TASK STATEMENT: Repeat these records exactly, pictures excluded.

DATA FOR ANALYSIS:
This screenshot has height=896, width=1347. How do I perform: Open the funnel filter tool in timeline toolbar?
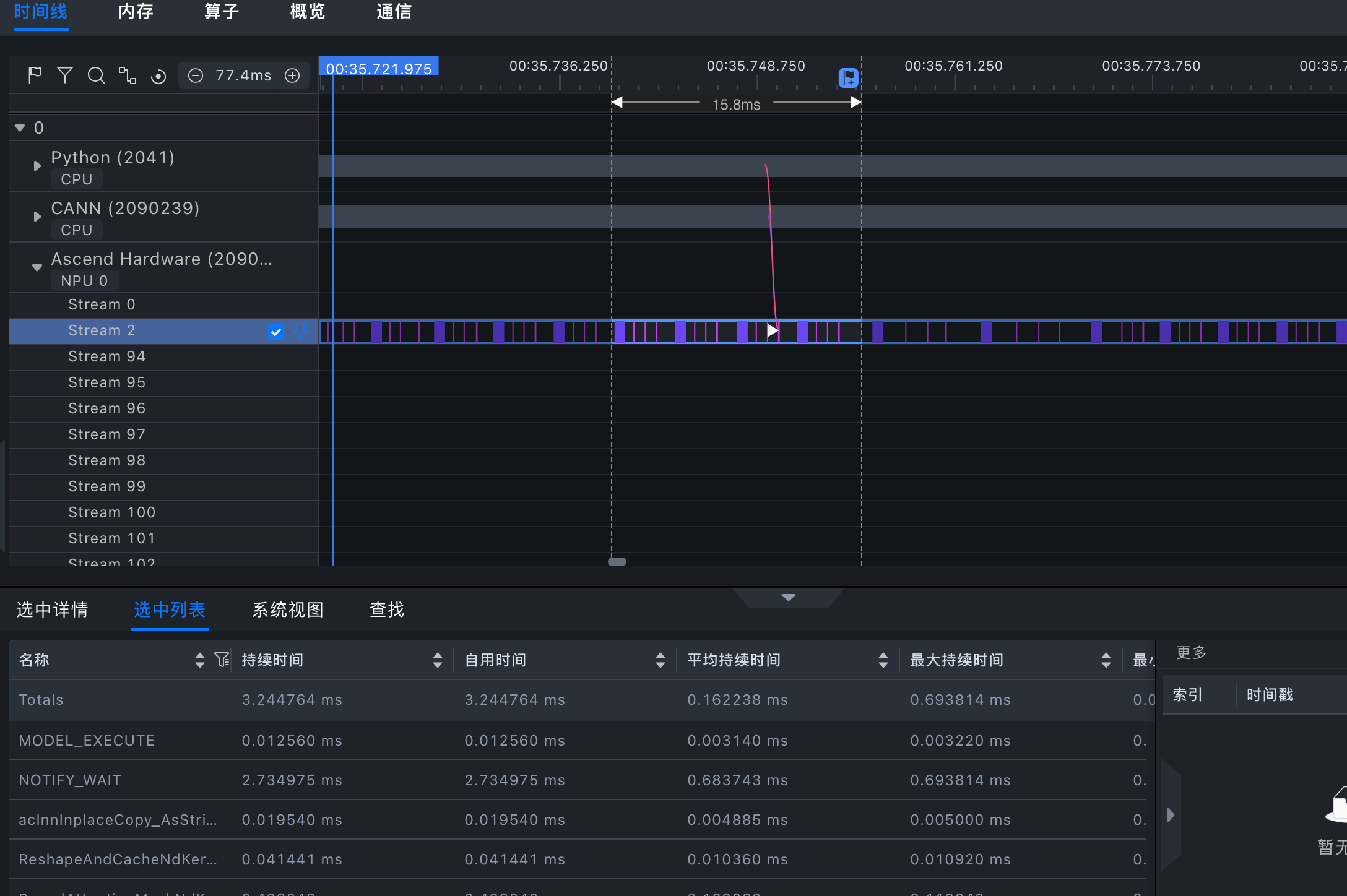tap(65, 75)
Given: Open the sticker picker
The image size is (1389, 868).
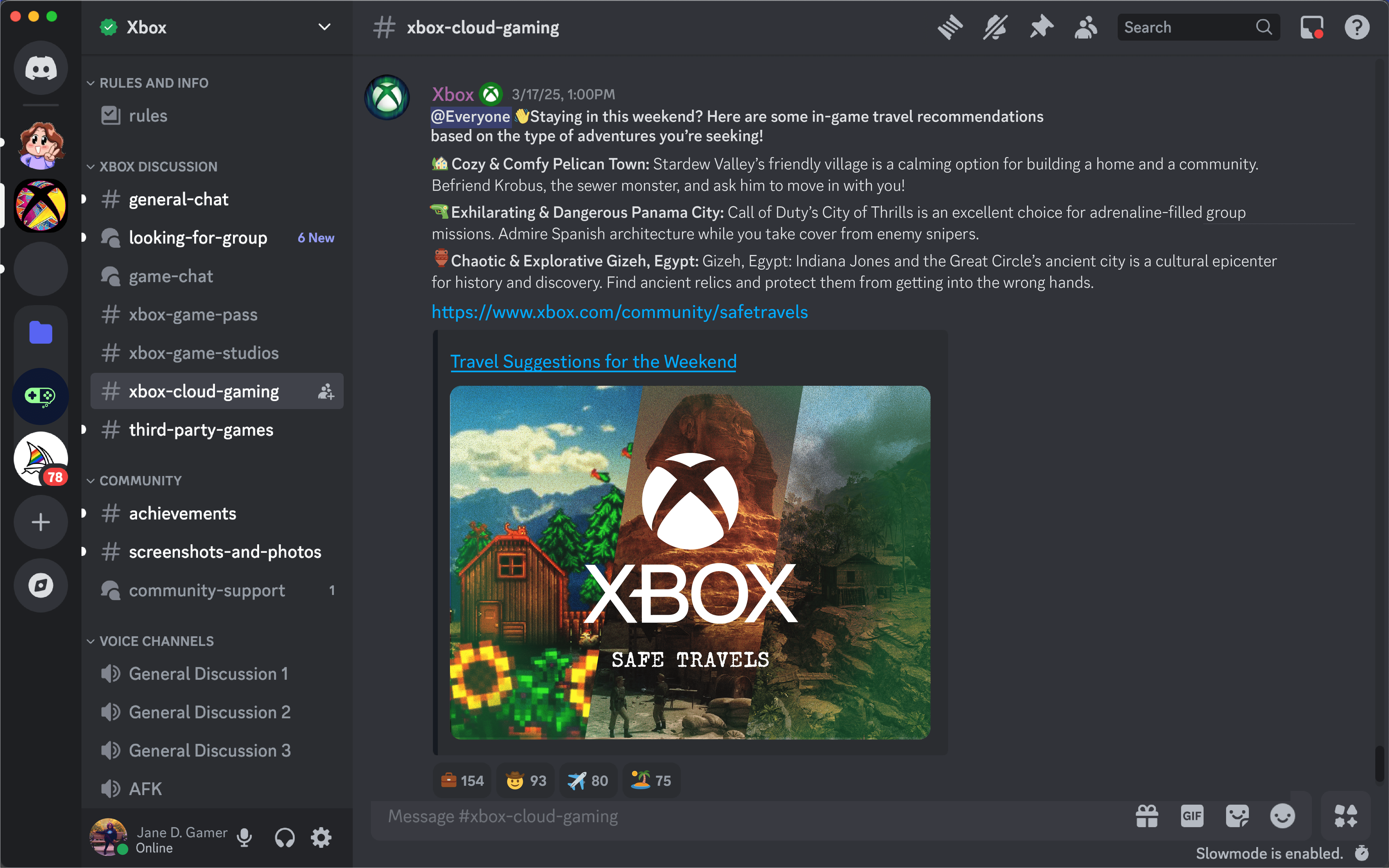Looking at the screenshot, I should [1237, 816].
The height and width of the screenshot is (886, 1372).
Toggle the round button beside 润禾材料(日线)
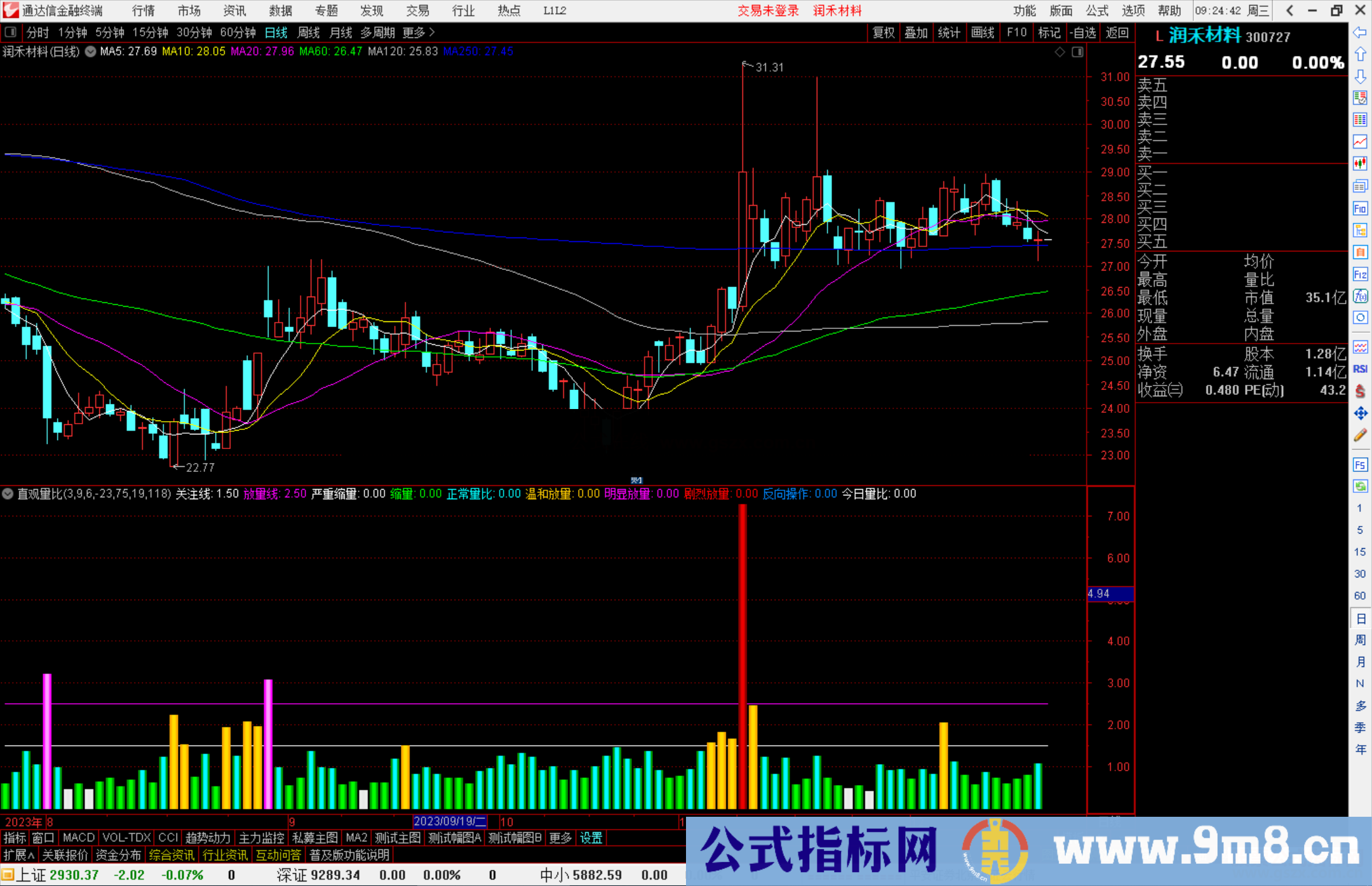[x=91, y=51]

YOUR RESPONSE:
This screenshot has height=896, width=1347. How do I perform: Open the funnel filter tool in timeline toolbar?
tap(65, 75)
Given: Open the sticker picker
The image size is (1389, 868).
Looking at the screenshot, I should [1237, 816].
The height and width of the screenshot is (886, 1372).
Toggle the round button beside 润禾材料(日线)
[x=91, y=51]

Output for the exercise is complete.